Work item A =
Copy the part of the call transcript starting at "So it seems" and ending at "look at it?".
Work item B =
In the call transcript, starting when did DCM outsource its marketing services capability?
Work item C =
According to the call transcript, most cannabis producers have multiples of which things?

Passage shown =
So it seems to me, Perennial specifically is the one that really ties it all together. They are a C-suite, so they should help you sell more of your other services. Is that the way to look at it?

G
Gregory J. Cochrane
President, CEO & Director

Yes, you're right. We test drove Perennial for over a year because we outsourced our marketing services capability effective January 2017 and we brought Perennial inside DCM. So we basically terminated our marketing group, brought them in and said, could you run this for us and show us how we can get into thought leadership and have different discussions with our client base. But to do that, you've got to have something to sell, right? And this company has been built on fabulous expertise in executing our customers' needs. But as we know, we've been squeezed by price. We're being squeezed certainly by suppliers, especially the paper folks. So you need to change and go where the value-add is, and that's still idea generation. But I'll remind you of one thing. It's wonderful to have the ideas. But at the end of the day, the client turns to you and say, "Can you execute this?" And that's where we have national scope and size to say, "Yes, we can handle this."

E
Edward Sollbach
Associate Portfolio Manager MM Fund

Okay. And just one more question. I'm late to the call, but can you give some color on what you do in the cannabis sector? Who would you be working with?

G
Gregory J. Cochrane
President, CEO & Director

Well, let's look at what the -- cannabis business. We have been fortunate to secure some major contracts with the majority of the large producers and second-tier producers in that space. One of the interesting things that has come out of this and the reason why we're winning is because they require uninterrupted service supply and most importantly, regulatory compliance. There is a lot of compliance and Health Canada needs for recreational cannabis labels. Because of our long-standing history in working with financial services companies, government, we're used to that. And we have portal, electronic portals that can handle that type of demand. And I think the other side of it is, they're faced with a unique situation, and the situation is this. October 17, it's like the Kentucky Derby. They're off and running. Many -- most of these producers have multiple products, multiple strains, multiple sizes. They have no idea necessarily what their volumes are going to be. And so they turn to us because we can work with them on a variable on-demand supply situation. It would be simple to say, "Well, listen, why don't we just print 2 million labels of everything, of every strain, every product, every size and just keep it in your warehouse?" We presented them a different view, and that different view is a dynamic, just-in-time presentation for their label needs. So we're quite excited about that and we pressed the buttons, if you will, in terms of getting the machinery that is basically nonexistent here in Canada, up in here to meet that need.

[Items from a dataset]
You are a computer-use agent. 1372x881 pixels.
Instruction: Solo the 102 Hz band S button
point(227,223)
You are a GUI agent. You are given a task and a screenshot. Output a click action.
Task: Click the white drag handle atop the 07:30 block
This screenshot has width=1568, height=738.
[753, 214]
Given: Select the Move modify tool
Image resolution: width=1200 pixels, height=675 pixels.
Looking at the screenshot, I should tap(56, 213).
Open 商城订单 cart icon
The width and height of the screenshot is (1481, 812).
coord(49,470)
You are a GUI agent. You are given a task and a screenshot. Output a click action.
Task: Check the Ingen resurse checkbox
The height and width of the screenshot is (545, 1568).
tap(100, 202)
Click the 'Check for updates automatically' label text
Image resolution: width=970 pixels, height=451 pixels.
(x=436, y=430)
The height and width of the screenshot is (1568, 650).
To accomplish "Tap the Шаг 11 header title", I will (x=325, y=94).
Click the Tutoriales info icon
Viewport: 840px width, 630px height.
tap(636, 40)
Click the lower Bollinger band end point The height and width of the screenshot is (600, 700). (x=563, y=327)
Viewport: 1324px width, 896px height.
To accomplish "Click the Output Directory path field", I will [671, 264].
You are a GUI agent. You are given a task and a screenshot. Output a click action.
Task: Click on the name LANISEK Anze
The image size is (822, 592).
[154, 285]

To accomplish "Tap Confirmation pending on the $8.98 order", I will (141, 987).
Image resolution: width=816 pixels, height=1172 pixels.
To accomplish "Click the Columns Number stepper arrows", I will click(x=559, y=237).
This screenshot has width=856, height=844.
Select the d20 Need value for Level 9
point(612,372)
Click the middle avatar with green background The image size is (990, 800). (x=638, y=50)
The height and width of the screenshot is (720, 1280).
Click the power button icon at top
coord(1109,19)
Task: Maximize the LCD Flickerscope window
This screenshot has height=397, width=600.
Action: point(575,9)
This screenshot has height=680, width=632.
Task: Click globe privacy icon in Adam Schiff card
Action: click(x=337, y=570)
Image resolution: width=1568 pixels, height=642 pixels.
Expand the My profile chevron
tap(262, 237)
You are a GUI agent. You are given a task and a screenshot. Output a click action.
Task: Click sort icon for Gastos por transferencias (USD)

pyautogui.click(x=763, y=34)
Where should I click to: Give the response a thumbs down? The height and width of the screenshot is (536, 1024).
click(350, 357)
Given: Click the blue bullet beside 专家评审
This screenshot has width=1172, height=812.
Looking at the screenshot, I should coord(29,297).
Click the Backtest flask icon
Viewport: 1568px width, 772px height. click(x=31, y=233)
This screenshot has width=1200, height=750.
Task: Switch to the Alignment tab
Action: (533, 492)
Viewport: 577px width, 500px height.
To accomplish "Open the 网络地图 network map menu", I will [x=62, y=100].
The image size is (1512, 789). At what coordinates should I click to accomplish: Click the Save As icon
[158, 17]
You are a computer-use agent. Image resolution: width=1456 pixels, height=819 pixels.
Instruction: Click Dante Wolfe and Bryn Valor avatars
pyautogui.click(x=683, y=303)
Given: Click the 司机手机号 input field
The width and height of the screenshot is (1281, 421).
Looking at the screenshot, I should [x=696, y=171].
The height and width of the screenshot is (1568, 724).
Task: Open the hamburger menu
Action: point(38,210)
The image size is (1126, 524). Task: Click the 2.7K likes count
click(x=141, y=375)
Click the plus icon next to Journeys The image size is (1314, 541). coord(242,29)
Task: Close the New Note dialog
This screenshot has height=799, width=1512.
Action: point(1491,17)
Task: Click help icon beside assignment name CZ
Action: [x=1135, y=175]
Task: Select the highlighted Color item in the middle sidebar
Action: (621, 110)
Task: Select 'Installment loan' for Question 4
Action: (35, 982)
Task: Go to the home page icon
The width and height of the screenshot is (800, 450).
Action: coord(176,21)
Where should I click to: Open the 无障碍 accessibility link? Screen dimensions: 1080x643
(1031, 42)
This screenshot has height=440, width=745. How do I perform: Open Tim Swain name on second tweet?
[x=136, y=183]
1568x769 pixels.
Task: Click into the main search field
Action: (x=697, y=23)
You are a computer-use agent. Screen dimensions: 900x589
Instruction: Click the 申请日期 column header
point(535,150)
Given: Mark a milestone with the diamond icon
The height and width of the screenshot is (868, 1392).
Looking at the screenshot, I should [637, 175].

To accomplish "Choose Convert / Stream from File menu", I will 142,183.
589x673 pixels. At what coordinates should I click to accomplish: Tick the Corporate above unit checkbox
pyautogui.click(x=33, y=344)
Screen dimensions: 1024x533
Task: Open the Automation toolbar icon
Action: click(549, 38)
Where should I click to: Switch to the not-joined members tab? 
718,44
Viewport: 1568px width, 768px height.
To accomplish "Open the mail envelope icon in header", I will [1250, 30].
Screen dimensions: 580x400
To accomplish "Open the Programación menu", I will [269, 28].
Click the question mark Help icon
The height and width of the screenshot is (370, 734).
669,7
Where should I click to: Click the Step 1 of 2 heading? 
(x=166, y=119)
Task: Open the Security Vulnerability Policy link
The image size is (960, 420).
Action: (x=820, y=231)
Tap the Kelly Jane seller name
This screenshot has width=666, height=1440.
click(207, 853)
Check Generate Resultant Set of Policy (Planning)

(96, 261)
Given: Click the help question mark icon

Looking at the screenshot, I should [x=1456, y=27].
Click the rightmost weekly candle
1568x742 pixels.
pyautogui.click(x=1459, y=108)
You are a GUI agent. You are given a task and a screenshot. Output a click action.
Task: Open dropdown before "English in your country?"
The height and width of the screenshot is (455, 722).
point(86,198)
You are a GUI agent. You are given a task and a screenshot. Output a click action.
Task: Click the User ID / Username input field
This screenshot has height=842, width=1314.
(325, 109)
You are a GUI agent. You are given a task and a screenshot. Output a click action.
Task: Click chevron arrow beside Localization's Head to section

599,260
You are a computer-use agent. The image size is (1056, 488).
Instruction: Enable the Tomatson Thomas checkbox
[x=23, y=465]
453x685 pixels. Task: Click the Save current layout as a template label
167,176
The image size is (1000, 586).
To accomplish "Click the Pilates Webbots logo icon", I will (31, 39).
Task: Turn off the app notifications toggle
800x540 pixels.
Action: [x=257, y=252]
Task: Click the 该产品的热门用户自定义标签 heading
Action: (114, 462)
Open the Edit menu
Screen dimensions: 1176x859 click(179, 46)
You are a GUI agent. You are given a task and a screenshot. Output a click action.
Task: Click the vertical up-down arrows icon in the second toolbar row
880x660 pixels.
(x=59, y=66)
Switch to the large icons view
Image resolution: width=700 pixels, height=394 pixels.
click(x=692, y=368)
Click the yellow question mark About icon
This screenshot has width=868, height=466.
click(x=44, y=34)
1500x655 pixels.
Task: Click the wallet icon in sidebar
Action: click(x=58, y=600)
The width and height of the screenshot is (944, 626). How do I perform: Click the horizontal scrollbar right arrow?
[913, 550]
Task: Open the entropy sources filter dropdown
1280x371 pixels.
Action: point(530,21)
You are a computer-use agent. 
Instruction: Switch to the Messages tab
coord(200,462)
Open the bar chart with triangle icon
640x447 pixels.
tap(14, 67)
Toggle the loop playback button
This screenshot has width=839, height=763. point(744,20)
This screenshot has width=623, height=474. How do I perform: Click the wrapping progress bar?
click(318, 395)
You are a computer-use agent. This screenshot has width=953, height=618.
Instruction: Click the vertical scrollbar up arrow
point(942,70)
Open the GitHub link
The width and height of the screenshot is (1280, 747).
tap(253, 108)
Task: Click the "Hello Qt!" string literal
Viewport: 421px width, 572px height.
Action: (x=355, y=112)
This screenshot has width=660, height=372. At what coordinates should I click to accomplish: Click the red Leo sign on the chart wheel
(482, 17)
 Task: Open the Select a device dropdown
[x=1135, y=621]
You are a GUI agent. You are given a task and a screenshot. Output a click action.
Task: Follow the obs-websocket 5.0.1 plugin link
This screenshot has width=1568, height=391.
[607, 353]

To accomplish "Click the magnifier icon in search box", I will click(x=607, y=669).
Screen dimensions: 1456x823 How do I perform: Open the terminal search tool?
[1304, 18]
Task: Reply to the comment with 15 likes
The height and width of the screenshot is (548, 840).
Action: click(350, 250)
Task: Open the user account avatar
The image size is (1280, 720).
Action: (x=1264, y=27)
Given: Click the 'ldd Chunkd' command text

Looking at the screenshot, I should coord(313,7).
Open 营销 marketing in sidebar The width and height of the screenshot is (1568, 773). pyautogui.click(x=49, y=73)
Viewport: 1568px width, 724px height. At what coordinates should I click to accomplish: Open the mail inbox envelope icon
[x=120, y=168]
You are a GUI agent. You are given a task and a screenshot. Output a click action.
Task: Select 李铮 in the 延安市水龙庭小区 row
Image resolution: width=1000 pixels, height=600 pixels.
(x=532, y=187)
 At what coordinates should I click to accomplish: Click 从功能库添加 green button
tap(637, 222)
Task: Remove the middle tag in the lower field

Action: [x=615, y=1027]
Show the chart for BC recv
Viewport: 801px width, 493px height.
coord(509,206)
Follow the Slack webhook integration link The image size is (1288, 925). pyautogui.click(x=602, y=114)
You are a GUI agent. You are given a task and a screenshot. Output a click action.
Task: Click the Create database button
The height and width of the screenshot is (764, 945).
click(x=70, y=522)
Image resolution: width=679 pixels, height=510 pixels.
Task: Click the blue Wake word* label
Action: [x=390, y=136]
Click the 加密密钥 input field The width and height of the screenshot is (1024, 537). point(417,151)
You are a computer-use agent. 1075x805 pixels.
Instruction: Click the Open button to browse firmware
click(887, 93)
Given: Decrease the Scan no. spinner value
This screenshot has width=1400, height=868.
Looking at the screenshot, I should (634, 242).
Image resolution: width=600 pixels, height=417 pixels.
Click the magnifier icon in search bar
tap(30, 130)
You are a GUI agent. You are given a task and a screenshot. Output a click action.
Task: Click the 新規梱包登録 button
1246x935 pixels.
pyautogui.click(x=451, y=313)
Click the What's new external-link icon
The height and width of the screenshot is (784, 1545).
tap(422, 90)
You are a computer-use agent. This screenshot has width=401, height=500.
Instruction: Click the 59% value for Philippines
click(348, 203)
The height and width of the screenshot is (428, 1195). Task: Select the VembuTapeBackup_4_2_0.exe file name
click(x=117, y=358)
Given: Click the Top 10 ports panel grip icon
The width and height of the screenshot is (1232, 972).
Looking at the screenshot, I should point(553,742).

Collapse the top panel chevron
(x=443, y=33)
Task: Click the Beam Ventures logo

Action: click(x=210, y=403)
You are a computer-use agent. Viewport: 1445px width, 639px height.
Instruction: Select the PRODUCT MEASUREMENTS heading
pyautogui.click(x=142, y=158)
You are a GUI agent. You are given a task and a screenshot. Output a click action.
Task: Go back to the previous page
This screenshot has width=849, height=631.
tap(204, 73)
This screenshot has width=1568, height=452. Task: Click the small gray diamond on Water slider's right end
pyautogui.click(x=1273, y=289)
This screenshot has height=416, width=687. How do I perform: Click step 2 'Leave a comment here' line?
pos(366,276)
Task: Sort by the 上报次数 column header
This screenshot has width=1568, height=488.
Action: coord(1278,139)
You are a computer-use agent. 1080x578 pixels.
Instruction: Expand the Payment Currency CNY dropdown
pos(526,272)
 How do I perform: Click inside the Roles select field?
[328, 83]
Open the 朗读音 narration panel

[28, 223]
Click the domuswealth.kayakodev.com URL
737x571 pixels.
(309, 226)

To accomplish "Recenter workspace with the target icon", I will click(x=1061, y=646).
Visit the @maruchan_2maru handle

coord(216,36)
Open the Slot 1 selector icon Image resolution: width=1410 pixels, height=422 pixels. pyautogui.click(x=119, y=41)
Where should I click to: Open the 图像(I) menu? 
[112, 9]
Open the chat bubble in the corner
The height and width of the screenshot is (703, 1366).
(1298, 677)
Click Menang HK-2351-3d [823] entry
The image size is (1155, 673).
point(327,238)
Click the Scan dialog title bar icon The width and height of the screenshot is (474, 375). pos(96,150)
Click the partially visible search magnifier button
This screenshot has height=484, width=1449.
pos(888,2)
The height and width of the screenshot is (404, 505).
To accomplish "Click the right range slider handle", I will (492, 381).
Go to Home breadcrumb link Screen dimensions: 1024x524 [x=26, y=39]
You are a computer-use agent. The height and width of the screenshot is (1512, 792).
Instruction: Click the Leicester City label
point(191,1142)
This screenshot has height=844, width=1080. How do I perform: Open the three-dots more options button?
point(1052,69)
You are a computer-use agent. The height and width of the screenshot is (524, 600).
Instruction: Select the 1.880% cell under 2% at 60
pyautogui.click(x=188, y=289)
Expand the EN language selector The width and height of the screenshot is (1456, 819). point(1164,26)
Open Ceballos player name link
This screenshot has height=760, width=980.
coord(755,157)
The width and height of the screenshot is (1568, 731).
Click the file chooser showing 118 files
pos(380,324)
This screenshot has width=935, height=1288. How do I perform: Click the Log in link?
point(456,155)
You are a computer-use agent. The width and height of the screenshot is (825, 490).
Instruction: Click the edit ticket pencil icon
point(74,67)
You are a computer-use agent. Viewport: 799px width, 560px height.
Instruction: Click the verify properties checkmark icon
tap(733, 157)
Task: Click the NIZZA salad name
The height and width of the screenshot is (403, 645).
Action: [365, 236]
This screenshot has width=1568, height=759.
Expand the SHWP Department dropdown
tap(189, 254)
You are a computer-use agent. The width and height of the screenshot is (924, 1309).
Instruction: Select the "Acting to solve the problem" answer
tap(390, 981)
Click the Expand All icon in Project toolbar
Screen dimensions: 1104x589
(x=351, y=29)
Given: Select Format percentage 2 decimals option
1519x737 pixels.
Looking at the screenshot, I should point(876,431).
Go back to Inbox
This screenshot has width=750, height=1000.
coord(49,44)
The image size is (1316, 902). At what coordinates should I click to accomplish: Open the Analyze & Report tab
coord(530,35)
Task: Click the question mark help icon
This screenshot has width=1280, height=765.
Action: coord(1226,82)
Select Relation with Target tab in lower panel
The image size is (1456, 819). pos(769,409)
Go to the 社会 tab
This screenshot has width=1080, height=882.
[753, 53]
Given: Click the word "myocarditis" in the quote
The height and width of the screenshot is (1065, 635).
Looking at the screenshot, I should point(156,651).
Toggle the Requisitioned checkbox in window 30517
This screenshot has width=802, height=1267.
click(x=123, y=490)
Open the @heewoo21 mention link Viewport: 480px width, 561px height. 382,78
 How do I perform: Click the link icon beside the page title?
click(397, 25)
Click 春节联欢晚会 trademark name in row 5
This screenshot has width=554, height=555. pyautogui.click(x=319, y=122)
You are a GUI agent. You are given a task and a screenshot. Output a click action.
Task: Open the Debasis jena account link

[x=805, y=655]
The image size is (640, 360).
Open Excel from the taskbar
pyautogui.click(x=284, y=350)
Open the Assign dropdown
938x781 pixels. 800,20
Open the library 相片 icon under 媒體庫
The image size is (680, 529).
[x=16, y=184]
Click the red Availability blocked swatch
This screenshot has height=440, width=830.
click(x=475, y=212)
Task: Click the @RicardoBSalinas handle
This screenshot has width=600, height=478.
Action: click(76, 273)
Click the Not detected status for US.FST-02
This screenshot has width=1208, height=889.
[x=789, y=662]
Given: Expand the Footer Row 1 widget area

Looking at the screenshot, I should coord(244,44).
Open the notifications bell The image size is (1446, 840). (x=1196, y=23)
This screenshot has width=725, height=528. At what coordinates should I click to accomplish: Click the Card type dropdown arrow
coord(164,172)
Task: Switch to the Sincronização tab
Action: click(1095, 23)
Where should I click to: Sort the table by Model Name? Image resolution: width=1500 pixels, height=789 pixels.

Exercise solution A =
So it seems to me, Perennial specifically is the one that really ties it all together. They are a C-suite, so they should help you sell more of your other services. Is that the way to look at it?

Exercise solution B =
January 2017

Exercise solution C =
Products, strains, and sizes